W galerii SiC BWA Wrocław od czerwca prezentowała  ekspozycję pt. "Ucieczka po chwilę samotności". W galerii mieszczącej się przy ulicy Kościuszki starannie wykreowano niemalże poetycką, nasyconą  wspomnieniami z podróży pełnej widoków jezior i gór przestrzeń, którą możemy oglądać, ale i odczuwać, np. zdejmując buty i wkraczając w strefę chropowatej powierzchni, która przypominać może doznania gdzieś w innym miejscu, podczas stąpania boso po posadzkach odległych miast i przyglądania się fragmentom otoczenia.
Szklane prace wrocławskiej artystki sprawiają wrażenie migotliwych i nieuchwytnych, oblanych jasnym światłem powierzchni, wśród których odnajdujemy wypukłe i wklęsłe formy, odbijające światło "rzędy" kafli, obrazy-kartki zagięte na ścianie niczym odległe echa książek, wytworne kamienie delikatne i obłe, jakby obmyte przez fale, które wyrzuciły je na brzeg, albo skupiska dziwnych form, które po dotknięciu zdają się być czymś innym niż podejrzewaliśmy.

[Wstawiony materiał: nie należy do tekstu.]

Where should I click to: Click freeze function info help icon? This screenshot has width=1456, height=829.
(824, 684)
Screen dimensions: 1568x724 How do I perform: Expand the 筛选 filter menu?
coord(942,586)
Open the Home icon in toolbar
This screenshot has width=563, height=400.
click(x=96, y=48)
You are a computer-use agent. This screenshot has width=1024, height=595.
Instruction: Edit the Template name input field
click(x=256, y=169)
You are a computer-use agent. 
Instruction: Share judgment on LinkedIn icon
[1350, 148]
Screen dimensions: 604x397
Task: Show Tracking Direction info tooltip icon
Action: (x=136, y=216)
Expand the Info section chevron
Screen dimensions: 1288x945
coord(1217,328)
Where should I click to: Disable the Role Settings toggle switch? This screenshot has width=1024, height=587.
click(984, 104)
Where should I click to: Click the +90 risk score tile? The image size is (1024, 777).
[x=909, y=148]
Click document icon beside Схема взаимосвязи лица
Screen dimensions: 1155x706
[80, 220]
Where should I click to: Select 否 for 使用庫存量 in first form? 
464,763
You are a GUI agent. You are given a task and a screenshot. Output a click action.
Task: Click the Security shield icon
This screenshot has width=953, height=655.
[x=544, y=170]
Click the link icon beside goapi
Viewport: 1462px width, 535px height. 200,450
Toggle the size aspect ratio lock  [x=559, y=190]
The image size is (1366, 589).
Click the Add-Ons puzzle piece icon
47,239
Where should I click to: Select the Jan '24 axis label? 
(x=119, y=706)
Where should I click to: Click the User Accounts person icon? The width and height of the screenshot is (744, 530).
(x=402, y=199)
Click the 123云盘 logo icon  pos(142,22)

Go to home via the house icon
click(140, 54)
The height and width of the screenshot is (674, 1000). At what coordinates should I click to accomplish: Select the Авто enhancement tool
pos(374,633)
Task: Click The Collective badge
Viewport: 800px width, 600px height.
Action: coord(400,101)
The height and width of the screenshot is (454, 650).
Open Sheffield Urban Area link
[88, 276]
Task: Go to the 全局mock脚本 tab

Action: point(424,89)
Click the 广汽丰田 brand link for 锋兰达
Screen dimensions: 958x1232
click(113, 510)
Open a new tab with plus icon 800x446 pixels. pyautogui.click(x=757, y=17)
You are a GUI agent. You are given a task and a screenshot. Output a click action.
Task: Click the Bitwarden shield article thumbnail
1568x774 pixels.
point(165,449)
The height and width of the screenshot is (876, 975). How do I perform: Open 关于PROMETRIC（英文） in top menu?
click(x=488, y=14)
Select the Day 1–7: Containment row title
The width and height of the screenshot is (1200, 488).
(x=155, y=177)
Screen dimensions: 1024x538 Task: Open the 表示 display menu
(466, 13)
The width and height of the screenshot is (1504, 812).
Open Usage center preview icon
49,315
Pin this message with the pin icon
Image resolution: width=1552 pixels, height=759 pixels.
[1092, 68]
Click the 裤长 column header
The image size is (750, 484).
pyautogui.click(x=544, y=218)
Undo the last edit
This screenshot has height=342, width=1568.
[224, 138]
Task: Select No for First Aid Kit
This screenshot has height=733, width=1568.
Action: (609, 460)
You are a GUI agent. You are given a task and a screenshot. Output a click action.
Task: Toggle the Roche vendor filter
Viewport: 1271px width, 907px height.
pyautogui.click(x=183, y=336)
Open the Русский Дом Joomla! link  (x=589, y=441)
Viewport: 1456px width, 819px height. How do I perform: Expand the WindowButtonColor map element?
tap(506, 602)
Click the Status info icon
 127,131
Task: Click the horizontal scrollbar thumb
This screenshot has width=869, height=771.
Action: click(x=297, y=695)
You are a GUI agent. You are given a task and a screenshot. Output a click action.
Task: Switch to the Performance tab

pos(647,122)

Wystawa, którą oglądałam w upalny letni dzień, gdy przez okna wpadało do galerii oślepiające słońce, obejmuje też podziemie, w którym prace artystki oglądamy po przejściu przez ciemne schody. Ze strefy jasności, gładkości, migotliwości i chłodu wkraczamy w piwniczny niepokojący klimat doznań bliskich zwiedzaniu kościelnych krypt, w których w półmroku coś ledwie widocznego budzi dreszcz lęku albo zaskoczenia.Formy, które widzimy w galeryjnej przestrzeni na pierwszy rzut oka w ogóle nie przypominają obiektów szklanych, lecz raczej papier, skórę albo nawet geometryczne kompozycje utkane ze światła.



Wystawa prac wrocławskiej artystki stanowi część projektu jej pracy doktoranckiej na wrocławskiej Akademii Sztuk Pięknych.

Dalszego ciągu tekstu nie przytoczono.